Brody naturally refuses Hooper, “Foreground my ass,” but obliges Spielberg.
Figure 2. Foreground, Jaws
The exchange asserts yet again the film’s insistence on the interplay between surface and depth, a play that has defined it from the opening attack on Chrissie through the Vertigo zoom in the attack on Alex Kintner. Here, Hooper and Brody remind us of the shark’s first dramatic appearance near the boat (Figure 3) while they set the stage for an analysis of Quint’s subsequent actions (Figure 4).
Figure 3. Chum Some of This, Jaws
Figure 4. Quin's Actions, Jaws
Flash forward four years, or 36, to 1979 or last summer. Just before the gargantuan train crash that launches us into Act II of Super 8 (dir. J.J. Abrams, Paramount/Amblin/Bad Robot, 2011), onscreen director Charles Kasnyk realizes that he may finally have what he has been looking for: “Production Value!” he screams.
Figure 5. Production Value, Super 8
In the ensuing chaos, the camera will be knocked over, and while lying on its side, clicking away, it will expose what is left of its magazine.
Figure 6. Automatism, Super 8
This automatic recording is the film’s central image, and it gave rise to the canted poster and the marketing campaign as a whole.
Figure 7. Poster, Super 8
As defined in Super 8, production value is not exactly the same thing as scale, but they exist in close conceptual proximity to one another. Both are things that happen in front of film cameras and that onscreen directors make explicit, which is to say that scale and production value are the sorts of concepts that seemingly require immediate stipulation so that they can serve as internal guides for our viewing. For Spielberg and Abrams, both scale and production value are functions of foreground/background relationships that hinge on a comparison to a body. With scale, we are plunging into a geometric relationship. It is a formal property of the image. But with production value, the relationship between the body in the foreground and whatever is going on in the background has become nearly numerical, a matter of population or expense. It is not a formal property of the image but a social property of its content. Abrams–style “production value” is what happens to scale when a certain kind of filmmaking attempts to retain its coherence under digital pressure.
Moving along the axis that connects Spielberg (who produced Super 8) to Abrams (who wrote and directed it) allows us to reckon with a group of questions that surround the digital turn. Part of the reason to trace this particular history is that Abrams and Spielberg both consider Abrams’s work to be an extension and elaboration of the project Spielberg began. A second reason, though, lies in the quality of the work itself—not simply that it is itself popular and formally rigorous, but that Spielberg and Abrams’s ability to theorize about the place of their work within the system, indeed, the ability of their production designers, cinematographers, editors, sound editors, effects editors etc., to do the same, makes their films not simply landmarks but nodes around which knowledge clusters in search of further elaboration.

☆ ☆ ☆ ☆ ☆ ☆ ☆

● **ACTIVITIES**:
[1] List every figure caption in the passage on Jaws and Super 8.
[2] From the passage on Jaws and Super 8, extract the words between "Figure 6. Automatism, Super" and "as a whole.", inclusive.
[3] In the passage on Jaws and Super 8, who is named as the producer of Super 8?

● **SUPPLIED RECORDS**:
☆ ☆ ☆ ☆ ☆ ☆ ☆

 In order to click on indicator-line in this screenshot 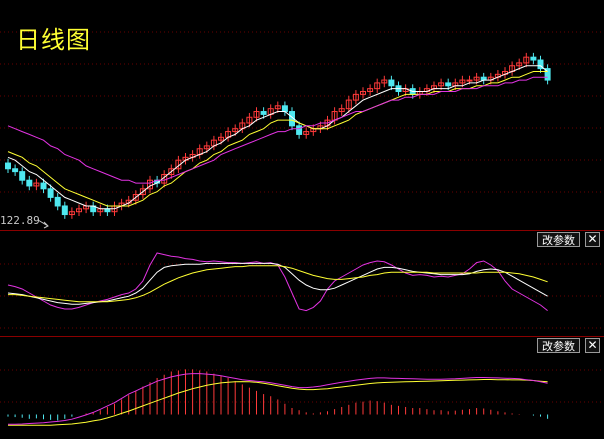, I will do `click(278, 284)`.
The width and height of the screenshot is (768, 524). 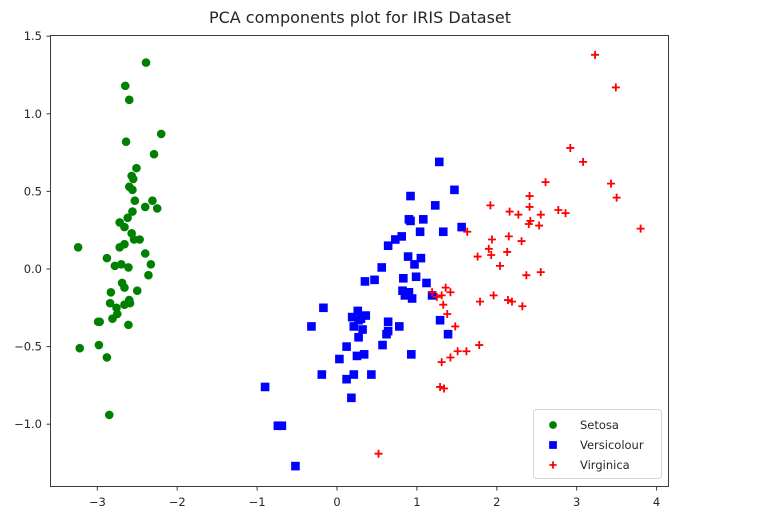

☆ ☆ ☆ ☆ ☆ ☆ ☆

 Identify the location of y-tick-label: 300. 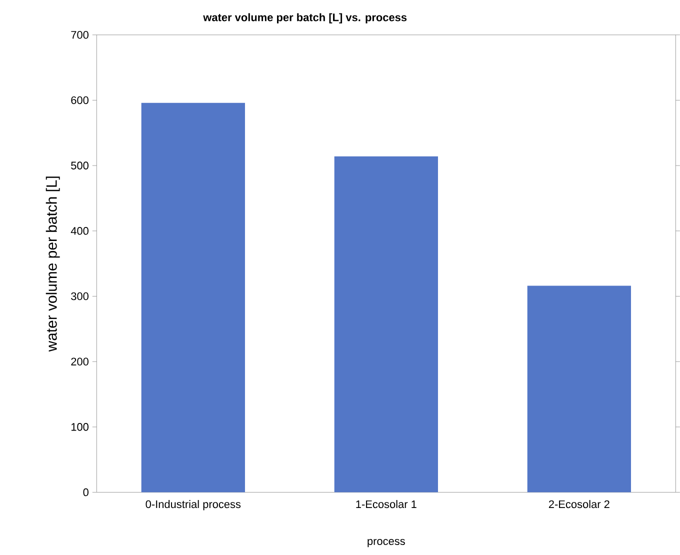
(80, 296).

☆ ☆ ☆ ☆ ☆ ☆ ☆

● **ANSWERS FOR THE EXERCISE**:
[1]
Figure 2. Foreground, Jaws
Figure 3. Chum Some of This, Jaws
Figure 4. Quin's Actions, Jaws
Figure 5. Production Value, Super 8
Figure 6. Automatism, Super 8
Figure 7. Poster, Super 8

[2]
Figure 6. Automatism, Super 8
This automatic recording is the film’s central image, and it gave rise to the canted poster and the marketing campaign as a whole.

[3] Spielberg